*** Begin section ***

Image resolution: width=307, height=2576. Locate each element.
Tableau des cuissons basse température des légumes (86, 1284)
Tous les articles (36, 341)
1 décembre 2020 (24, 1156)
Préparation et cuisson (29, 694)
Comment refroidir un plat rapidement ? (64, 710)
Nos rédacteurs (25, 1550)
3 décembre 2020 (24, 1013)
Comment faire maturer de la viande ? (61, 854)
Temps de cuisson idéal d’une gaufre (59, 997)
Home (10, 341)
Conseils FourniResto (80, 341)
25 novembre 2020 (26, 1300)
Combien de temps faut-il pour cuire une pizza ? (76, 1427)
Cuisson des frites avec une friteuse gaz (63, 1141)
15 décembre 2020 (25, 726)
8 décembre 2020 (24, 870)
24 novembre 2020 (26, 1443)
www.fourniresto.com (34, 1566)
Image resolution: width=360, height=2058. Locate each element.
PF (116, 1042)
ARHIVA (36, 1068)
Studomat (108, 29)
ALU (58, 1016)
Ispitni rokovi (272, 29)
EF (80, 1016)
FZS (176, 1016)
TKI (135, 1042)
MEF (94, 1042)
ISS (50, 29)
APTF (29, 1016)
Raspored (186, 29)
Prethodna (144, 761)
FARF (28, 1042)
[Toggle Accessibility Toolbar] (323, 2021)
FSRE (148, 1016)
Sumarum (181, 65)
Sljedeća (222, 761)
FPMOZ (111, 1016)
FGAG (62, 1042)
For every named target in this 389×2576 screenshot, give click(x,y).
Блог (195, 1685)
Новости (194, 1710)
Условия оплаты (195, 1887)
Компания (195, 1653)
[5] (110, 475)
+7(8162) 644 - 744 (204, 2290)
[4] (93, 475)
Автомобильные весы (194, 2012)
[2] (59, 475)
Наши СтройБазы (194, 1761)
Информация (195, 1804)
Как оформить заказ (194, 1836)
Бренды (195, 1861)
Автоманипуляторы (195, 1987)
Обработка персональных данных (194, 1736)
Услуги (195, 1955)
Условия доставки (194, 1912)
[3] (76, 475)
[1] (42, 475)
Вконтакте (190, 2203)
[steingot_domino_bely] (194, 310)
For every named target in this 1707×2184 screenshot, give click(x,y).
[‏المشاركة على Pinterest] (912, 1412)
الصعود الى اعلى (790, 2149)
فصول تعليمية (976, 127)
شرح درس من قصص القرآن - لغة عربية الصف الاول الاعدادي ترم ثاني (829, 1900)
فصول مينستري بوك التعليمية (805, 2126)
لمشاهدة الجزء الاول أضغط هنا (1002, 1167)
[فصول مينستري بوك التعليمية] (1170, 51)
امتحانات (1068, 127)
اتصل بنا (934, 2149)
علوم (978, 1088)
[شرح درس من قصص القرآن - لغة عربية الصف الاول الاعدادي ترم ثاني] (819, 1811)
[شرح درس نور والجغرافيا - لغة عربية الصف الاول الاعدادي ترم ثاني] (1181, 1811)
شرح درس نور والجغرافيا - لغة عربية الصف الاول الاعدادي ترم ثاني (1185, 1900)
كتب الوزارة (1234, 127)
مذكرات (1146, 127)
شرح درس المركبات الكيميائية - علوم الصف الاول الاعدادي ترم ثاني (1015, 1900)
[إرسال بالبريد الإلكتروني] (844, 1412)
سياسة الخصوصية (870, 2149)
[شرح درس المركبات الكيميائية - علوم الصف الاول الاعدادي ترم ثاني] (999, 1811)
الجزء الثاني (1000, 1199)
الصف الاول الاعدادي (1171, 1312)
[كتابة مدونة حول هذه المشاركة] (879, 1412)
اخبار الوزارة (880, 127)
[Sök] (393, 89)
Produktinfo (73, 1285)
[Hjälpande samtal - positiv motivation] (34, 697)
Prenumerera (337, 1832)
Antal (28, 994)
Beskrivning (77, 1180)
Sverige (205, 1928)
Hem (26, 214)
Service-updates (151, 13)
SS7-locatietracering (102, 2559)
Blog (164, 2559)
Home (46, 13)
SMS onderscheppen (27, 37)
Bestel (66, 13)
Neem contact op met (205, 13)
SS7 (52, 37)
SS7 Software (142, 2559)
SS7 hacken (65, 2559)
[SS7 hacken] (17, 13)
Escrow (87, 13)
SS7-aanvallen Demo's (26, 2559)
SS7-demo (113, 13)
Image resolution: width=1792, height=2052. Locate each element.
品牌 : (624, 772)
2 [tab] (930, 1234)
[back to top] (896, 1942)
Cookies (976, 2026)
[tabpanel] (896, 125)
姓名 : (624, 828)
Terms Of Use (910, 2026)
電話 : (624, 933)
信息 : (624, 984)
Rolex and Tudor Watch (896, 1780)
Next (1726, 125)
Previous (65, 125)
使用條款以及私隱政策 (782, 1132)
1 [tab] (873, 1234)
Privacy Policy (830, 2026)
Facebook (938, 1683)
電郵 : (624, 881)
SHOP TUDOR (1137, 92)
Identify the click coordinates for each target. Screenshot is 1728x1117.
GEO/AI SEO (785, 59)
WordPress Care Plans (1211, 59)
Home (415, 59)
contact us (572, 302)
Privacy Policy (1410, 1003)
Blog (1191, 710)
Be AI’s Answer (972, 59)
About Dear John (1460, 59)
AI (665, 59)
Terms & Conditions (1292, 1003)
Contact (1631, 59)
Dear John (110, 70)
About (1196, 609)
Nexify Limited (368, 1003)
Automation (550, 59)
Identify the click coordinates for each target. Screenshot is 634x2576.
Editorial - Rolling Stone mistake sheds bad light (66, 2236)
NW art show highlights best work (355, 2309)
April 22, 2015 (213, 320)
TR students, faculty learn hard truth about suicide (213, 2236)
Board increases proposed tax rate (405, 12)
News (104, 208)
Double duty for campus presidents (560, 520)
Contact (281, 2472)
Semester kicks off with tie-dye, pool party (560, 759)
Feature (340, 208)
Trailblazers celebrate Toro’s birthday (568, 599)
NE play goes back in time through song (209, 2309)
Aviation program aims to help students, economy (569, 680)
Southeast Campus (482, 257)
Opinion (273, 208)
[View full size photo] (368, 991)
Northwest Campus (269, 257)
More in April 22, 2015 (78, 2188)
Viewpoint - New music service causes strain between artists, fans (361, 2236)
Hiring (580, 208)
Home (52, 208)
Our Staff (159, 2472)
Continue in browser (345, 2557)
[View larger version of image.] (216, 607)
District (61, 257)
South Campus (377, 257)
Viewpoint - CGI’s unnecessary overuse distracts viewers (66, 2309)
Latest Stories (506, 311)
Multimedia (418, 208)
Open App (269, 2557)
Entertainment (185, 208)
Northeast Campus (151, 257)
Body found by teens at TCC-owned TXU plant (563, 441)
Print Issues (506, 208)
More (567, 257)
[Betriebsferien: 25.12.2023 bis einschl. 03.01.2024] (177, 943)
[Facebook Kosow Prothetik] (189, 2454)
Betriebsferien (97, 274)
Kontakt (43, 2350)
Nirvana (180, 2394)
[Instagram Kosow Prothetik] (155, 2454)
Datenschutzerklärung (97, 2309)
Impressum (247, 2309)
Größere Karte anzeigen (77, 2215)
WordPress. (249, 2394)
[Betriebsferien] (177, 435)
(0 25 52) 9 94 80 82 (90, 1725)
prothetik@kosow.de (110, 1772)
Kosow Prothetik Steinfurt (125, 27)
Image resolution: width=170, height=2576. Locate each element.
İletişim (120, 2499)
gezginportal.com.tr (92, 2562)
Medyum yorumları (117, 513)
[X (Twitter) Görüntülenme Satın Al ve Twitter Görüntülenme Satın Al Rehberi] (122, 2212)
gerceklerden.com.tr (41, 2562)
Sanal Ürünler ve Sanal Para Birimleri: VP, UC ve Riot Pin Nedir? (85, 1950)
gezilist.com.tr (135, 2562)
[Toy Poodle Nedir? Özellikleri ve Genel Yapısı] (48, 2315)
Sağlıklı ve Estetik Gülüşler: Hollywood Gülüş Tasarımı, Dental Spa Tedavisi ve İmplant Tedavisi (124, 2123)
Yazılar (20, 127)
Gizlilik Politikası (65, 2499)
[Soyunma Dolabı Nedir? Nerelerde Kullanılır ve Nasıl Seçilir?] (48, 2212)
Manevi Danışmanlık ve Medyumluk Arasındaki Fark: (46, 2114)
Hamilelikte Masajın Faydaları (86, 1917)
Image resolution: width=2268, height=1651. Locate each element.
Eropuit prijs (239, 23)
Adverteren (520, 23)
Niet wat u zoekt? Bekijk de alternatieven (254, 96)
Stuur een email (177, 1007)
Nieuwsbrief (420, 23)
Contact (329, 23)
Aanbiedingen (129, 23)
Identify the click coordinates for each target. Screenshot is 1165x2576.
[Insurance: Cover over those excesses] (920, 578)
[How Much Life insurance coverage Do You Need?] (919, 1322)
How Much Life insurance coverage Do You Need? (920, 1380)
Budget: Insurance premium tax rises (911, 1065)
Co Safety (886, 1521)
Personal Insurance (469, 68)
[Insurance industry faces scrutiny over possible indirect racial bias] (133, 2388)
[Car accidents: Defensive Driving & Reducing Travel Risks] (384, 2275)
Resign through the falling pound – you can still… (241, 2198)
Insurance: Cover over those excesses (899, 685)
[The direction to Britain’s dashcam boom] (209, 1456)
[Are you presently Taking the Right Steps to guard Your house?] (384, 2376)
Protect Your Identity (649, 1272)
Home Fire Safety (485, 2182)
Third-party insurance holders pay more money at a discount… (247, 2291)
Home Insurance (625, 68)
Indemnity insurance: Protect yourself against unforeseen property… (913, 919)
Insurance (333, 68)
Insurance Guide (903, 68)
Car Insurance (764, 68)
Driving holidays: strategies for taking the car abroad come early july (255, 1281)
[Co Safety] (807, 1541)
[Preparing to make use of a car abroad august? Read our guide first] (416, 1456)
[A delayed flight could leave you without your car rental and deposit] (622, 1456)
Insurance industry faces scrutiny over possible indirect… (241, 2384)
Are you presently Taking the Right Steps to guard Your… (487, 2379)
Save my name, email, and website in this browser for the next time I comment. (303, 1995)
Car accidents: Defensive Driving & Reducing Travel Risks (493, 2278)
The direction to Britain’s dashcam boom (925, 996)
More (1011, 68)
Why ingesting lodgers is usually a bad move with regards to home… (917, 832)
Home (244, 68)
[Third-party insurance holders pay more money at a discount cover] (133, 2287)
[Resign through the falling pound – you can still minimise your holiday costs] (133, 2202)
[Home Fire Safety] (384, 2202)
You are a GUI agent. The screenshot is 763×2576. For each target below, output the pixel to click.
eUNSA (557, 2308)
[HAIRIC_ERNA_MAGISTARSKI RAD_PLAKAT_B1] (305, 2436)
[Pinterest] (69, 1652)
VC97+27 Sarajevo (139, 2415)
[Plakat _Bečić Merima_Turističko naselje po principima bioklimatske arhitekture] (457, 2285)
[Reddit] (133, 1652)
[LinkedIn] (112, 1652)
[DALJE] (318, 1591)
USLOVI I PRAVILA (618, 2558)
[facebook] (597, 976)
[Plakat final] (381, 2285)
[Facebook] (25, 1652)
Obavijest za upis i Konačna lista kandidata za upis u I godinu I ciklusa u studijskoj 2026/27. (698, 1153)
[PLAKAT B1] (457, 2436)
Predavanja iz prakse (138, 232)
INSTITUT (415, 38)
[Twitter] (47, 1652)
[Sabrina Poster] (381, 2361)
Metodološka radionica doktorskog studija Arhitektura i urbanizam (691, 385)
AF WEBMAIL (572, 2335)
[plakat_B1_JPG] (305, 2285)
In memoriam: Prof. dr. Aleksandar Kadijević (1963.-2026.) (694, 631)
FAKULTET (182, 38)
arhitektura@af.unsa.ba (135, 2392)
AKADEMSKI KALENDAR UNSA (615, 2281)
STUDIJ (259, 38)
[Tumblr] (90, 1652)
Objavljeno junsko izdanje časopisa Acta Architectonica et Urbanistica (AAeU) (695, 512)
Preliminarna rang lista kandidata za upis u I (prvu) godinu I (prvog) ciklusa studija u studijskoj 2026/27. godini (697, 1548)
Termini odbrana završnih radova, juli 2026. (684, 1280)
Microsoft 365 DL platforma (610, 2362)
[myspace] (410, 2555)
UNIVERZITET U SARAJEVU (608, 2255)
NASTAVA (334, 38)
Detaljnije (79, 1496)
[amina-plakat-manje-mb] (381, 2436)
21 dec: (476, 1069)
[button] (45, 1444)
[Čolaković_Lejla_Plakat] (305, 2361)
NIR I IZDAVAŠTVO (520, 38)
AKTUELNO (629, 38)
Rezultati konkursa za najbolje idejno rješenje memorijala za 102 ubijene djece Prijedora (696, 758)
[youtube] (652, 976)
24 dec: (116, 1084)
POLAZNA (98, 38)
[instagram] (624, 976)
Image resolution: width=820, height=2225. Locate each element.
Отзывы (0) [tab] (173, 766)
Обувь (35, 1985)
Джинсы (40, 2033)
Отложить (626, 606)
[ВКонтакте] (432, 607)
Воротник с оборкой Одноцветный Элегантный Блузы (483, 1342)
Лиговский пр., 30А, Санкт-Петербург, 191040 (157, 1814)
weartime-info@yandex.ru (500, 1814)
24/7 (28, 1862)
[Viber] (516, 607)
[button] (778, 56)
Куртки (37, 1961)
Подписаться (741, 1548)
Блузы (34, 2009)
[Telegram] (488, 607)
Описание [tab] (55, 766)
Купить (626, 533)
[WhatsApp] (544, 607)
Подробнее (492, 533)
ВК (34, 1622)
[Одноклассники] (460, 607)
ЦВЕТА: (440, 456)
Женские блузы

*** End section ***

- **Directions for this task**: Precisely the lines between those holding "(0 25 52) 9 94 80 82 (90, 1725)" and "gerceklerden.com.tr (41, 2562)", inclusive, are to be reproduced from the listing above, with nothing added.

- **Written answer**:
(0 25 52) 9 94 80 82 (90, 1725)
prothetik@kosow.de (110, 1772)
Kosow Prothetik Steinfurt (125, 27)
Image resolution: width=170, height=2576. Locate each element.
İletişim (120, 2499)
gezginportal.com.tr (92, 2562)
Medyum yorumları (117, 513)
[X (Twitter) Görüntülenme Satın Al ve Twitter Görüntülenme Satın Al Rehberi] (122, 2212)
gerceklerden.com.tr (41, 2562)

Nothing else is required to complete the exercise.